▸ Material for this exercise
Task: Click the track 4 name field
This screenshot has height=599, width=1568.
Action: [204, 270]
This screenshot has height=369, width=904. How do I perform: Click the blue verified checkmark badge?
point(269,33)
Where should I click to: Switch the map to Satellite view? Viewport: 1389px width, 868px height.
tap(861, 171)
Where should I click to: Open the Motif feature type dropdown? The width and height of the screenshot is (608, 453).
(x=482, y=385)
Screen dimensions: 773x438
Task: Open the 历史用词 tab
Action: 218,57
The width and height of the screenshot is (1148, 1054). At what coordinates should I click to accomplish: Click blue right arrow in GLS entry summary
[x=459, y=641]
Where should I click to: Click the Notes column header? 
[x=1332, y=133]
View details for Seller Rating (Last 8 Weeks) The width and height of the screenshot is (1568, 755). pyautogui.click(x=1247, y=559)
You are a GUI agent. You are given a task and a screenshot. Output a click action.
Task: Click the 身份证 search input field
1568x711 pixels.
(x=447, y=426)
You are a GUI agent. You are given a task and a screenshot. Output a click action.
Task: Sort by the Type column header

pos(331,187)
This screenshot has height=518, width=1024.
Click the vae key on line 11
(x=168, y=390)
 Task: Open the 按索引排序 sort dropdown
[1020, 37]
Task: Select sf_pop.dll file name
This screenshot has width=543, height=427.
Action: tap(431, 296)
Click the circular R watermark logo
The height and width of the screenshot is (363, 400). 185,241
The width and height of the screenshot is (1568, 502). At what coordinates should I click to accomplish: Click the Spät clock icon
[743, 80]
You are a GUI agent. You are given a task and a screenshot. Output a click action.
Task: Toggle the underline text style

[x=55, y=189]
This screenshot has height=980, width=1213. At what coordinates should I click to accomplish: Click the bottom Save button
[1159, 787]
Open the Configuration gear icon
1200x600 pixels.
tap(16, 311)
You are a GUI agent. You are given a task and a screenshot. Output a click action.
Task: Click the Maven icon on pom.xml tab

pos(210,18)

▸ Activity
Every line of the records should be reproduced exactly.

▸ Output for this task
Task: Click the track 4 name field
This screenshot has height=599, width=1568.
Action: [204, 270]
This screenshot has height=369, width=904. How do I perform: Click the blue verified checkmark badge?
point(269,33)
Where should I click to: Switch the map to Satellite view? Viewport: 1389px width, 868px height.
tap(861, 171)
Where should I click to: Open the Motif feature type dropdown? The width and height of the screenshot is (608, 453).
(x=482, y=385)
Screen dimensions: 773x438
Task: Open the 历史用词 tab
Action: 218,57
The width and height of the screenshot is (1148, 1054). At what coordinates should I click to accomplish: Click blue right arrow in GLS entry summary
[x=459, y=641]
Where should I click to: Click the Notes column header? 
[x=1332, y=133]
View details for Seller Rating (Last 8 Weeks) The width and height of the screenshot is (1568, 755). pyautogui.click(x=1247, y=559)
You are a GUI agent. You are given a task and a screenshot. Output a click action.
Task: Click the 身份证 search input field
1568x711 pixels.
(x=447, y=426)
You are a GUI agent. You are given a task and a screenshot. Output a click action.
Task: Sort by the Type column header

pos(331,187)
This screenshot has height=518, width=1024.
Click the vae key on line 11
(x=168, y=390)
 Task: Open the 按索引排序 sort dropdown
[1020, 37]
Task: Select sf_pop.dll file name
This screenshot has width=543, height=427.
Action: tap(431, 296)
Click the circular R watermark logo
The height and width of the screenshot is (363, 400). 185,241
The width and height of the screenshot is (1568, 502). At what coordinates should I click to accomplish: Click the Spät clock icon
[743, 80]
You are a GUI agent. You are given a task and a screenshot. Output a click action.
Task: Toggle the underline text style

[x=55, y=189]
This screenshot has height=980, width=1213. At what coordinates should I click to accomplish: Click the bottom Save button
[1159, 787]
Open the Configuration gear icon
1200x600 pixels.
tap(16, 311)
You are a GUI agent. You are given a task and a screenshot. Output a click action.
Task: Click the Maven icon on pom.xml tab

pos(210,18)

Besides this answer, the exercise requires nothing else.